When we were talking about the power of the stars today, we mentioned that monarchs and etc. can more easily overcome fortune. I was thinking that maybe this is why heroes in many stories can sometimes overcome fate (for example, death). This is maybe because they are further up in the "hierarchy" and therefore able to resist and even change their fortune..?

6 comments:

Shaina Lu said...

I think that's a really interesting thought! Although I don't really have much to say about that, I think the idea of powerful stars is very intriguing. Perhaps Dante is alluding to the the "power of stars" by ending each of his books with the word "stars." Also it's almost as if the stars' word is truth. For example, Romeo and Juliet were "star-crossed lovers" and so they could never be together no matter what because the stars said so.

Mallory said...

it definitely is interesting that the monarchs overcame their misfortune because they were further in the hierarchy. I like your idea, Shaina, that Date was alluding to the power of the stars.
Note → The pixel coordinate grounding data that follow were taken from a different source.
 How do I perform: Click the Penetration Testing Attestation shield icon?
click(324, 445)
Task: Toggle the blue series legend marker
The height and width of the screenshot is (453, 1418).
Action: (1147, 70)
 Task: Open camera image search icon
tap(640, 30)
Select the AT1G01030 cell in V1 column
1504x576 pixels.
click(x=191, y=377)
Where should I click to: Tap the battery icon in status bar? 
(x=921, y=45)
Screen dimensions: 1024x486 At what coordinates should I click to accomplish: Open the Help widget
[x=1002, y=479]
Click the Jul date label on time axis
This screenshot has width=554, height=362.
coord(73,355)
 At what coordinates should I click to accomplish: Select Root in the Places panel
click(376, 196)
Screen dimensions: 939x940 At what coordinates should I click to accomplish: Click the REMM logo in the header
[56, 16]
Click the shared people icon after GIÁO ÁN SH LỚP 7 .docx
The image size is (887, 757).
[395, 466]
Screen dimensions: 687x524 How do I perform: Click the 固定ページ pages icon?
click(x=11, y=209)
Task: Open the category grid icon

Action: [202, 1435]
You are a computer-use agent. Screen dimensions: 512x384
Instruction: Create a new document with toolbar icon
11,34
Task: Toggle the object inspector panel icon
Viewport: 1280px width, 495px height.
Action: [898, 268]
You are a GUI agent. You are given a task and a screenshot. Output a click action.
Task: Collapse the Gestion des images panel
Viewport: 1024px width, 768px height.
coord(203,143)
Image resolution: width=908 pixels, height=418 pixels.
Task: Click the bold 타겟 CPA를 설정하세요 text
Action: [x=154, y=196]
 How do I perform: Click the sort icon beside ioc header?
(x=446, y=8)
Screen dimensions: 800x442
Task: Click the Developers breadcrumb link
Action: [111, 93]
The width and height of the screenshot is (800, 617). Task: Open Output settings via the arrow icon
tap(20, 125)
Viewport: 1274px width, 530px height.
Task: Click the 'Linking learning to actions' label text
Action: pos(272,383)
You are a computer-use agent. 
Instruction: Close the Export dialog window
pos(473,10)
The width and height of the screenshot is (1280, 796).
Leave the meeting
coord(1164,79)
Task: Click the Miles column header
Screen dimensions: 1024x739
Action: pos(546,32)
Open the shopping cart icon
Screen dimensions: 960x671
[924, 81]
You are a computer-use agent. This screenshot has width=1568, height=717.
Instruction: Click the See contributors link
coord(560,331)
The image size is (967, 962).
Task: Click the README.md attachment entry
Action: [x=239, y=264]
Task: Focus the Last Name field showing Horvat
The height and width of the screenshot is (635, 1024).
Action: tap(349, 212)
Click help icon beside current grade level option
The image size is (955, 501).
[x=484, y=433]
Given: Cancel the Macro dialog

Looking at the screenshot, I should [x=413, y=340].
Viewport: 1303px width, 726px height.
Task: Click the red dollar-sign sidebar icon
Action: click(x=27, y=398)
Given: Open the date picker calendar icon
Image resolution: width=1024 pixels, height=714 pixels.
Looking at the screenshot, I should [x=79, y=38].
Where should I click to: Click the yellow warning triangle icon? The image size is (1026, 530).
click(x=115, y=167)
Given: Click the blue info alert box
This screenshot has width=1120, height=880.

Stars seem to be very repetitious throughout literature.

alyb said...

I definitly think this is a very possible tought, because the sun is the highest "or king of the planets." The sun is a star and is compared to god, so it would make sense that the closer someone is to god on the chain the more power they would have

ParkerC said...

I see why they thought so much of the stars. Back then, the sky was probably full of them, but today there are hardly any. I imagine it was a very powerful and strange sight

Ravin S said...

Well Parker, it's not that there aren't many stars, but we can't see them from the city. As cities and towns have grown, it has been harder and harder to see nature as they did decades ago. The Romeo & Juliet point that Shaina made is superb. They were "star-crossed lovers" and it makes so much sense now that this could forbid their love. It is so very interesting.

sara pendleton said...

It's interesting that monarchs were revered so much that they were even considered to have power to change their own fate. I feel like the ideal king was supposed to put his country's well being above his own, to maintain order, and rule fairly etc. It's funny to me they were viewed as divinely ordained when European kings, back in the day, got up to some crazy stuff. They married their cousins, killed their family members, fought wars among themselves, and sometimes tried to eradicate groups they felt either hurt their power or were against them (Jews, Jesuits, Calvinists, Catholics, peasants...) Elizabeth I I think fits this sort of model of a ruler, but very few other rulers come to mind around this time period. I think this era came right before (50-100ish years) the tipping point of the monarchs power; the way the height of the Catholic Church's power came right before people began questioning the infallibility of the pope who was beginning to live like a secular king.